Statistical analysis was performed using a two tailed Fisher’s test for contingency tables and Student’s t test for numerical observations.
The results of 65 out of the 87 patients in whom the entry vein was patent before extraction are summarised in table 1. Oedema as a symptom of venous occlusion occurred in five patients. In two patients it resolved spontaneously after several months, but in one patient it gave rise to Sudeck’s atrophy. All symptoms occurred after the use of a laser sheath, but the difference with traction was not significant (p = 0.57). Of note, the time from implant of the oldest removed lead with laser was significantly longer than with traction (82 (56) months v 34 (47) months, respectively; p = 0.005) and the number of leads extracted per patient was higher when a laser sheath was used (2.1 (0.7) v 1.7 (0.5); p = 0.05).
Neither the indication for extraction nor the type of lead extracted (pacemaker or ICD) were related to the occurrence of new symptoms. All but one of the 28 patients with superfluous non-functional leads had new leads inserted ipsilaterally during the same procedure.

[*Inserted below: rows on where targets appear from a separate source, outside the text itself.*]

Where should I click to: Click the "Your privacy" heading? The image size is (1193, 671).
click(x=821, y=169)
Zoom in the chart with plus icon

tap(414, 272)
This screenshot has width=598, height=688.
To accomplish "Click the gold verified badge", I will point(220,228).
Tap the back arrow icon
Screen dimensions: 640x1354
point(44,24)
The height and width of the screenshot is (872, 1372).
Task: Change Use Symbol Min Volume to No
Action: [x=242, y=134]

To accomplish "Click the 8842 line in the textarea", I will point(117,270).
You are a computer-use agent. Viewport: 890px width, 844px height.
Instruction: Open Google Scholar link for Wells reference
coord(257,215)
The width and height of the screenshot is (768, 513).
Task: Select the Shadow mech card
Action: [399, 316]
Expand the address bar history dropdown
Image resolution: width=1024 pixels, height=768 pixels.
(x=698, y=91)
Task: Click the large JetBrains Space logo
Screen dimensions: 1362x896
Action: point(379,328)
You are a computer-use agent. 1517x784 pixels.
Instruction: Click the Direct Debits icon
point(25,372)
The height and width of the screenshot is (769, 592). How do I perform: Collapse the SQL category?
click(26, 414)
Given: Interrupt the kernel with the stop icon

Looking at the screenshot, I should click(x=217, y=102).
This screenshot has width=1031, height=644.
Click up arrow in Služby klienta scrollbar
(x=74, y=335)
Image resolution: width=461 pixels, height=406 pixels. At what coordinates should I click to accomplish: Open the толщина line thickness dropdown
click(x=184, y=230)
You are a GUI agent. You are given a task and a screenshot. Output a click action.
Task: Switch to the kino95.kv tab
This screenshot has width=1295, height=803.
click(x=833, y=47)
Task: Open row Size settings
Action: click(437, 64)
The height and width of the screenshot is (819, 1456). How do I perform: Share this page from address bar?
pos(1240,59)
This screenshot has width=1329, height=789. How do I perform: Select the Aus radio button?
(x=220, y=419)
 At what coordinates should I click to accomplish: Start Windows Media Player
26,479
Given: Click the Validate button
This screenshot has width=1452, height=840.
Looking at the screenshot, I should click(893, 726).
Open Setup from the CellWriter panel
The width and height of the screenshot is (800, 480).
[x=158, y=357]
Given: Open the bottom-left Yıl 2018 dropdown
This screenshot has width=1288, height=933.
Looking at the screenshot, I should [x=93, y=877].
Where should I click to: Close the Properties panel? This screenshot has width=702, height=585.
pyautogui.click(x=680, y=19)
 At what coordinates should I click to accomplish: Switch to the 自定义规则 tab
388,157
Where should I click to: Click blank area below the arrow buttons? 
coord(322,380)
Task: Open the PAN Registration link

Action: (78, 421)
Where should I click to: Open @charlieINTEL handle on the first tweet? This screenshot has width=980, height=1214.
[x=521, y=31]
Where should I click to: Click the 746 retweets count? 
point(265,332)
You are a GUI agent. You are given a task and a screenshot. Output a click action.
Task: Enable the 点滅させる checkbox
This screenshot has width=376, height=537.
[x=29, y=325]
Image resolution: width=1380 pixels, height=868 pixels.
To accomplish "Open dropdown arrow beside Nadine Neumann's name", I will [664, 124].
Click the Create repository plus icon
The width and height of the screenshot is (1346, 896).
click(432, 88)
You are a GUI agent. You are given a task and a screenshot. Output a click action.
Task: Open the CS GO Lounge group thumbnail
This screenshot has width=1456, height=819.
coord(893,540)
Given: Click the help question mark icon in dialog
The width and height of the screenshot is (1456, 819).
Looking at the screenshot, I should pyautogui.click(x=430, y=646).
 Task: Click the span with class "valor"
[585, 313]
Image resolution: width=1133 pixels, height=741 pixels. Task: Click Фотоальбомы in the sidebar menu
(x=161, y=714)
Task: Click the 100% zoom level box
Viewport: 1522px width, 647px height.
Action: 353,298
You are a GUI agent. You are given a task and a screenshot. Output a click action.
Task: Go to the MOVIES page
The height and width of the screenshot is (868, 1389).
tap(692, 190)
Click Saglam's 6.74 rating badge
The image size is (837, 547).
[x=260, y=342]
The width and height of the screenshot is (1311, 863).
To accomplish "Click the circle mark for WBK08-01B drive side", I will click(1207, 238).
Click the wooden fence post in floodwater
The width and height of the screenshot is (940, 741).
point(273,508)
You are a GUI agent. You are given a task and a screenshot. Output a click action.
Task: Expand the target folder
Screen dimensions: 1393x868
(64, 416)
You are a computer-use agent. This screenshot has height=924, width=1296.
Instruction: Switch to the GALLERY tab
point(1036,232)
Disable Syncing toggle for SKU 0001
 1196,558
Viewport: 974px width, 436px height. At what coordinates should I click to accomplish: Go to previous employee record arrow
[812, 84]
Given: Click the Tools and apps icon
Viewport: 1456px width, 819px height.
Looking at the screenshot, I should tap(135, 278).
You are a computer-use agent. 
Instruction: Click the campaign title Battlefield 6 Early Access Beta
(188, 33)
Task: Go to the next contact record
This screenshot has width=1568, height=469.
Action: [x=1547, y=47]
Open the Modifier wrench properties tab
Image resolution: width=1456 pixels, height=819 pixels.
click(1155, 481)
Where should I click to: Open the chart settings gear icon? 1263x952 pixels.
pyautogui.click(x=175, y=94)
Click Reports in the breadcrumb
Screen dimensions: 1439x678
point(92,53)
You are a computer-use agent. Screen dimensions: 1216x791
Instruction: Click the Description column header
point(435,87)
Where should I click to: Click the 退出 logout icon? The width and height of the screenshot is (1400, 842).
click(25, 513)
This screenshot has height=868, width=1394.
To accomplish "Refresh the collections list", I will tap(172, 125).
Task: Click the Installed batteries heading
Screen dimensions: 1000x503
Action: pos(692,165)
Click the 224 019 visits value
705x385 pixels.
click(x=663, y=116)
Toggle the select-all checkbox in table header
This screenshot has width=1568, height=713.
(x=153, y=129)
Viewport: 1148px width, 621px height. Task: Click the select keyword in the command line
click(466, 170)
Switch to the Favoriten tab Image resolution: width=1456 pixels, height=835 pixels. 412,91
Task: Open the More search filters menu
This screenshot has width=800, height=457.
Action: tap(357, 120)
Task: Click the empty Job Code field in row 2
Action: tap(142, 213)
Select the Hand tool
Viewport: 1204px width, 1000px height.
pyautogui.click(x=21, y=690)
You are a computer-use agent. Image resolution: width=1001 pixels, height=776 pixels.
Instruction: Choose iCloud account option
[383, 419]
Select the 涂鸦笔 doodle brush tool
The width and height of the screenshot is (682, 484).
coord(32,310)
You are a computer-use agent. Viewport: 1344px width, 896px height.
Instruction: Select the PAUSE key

In the 22 patients with known occlusion before lead extraction two were symptomatic before the procedure. Eighteen of them presented with infection, and a laser sheath was necessary in 21 patients. Two previously asymptomatic patients, both presenting with infection, had cyanosis but not oedema of the arm after extraction.
We found an 8% incidence of new symptoms suggestive of venous occlusion following lead extraction in patients with a previously patent entry vein. Given the underestimation of angiographic venous obstruction by clinical symptoms, the incidence of new angiographic obstruction after lead extraction could still be higher.3
All new cases occurred after the use of a laser sheath but the difference with traction did not reach significance. Further, there were important differences between both patient groups: the time from implant was significantly longer and the number of leads extracted per patient was higher when the laser sheath was used. Finally, as no other superior extraction techniques were used it cannot be concluded that venous occlusion was specific for laser extraction.
Infection could be a confounding factor with regard to venous occlusion. However, our study population included 63% of patients with infected pacing or ICD systems, but the incidence of new symptoms did not differ significantly between patients presenting with infection or with non-functional leads.
The insertion of new leads might have influenced occlusion after lead extraction for non-functional leads, as all but one patient had new leads inserted during the extraction procedure at the same entry site. But in a prospective study by de Cock and colleagues there were no differences with respect to thrombotic complications in 48 patients with multiple leads (39 patients with three leads, nine patients with four leads) versus 48 age matched control patients with dual chamber pacemakers.4 Additionally, we showed from pre-extraction angiograms that there is no relation between the number of leads and venous occlusion, thus making the insertion of new leads less likely to cause obstruction.5
In conclusion, rather than be protective, our study indicates that lead extraction itself might cause venous obstruction. Although these data should be confirmed by angiographic studies, until then it is prudent to refrain from lead extraction for the sole purpose of preventing venous occlusion.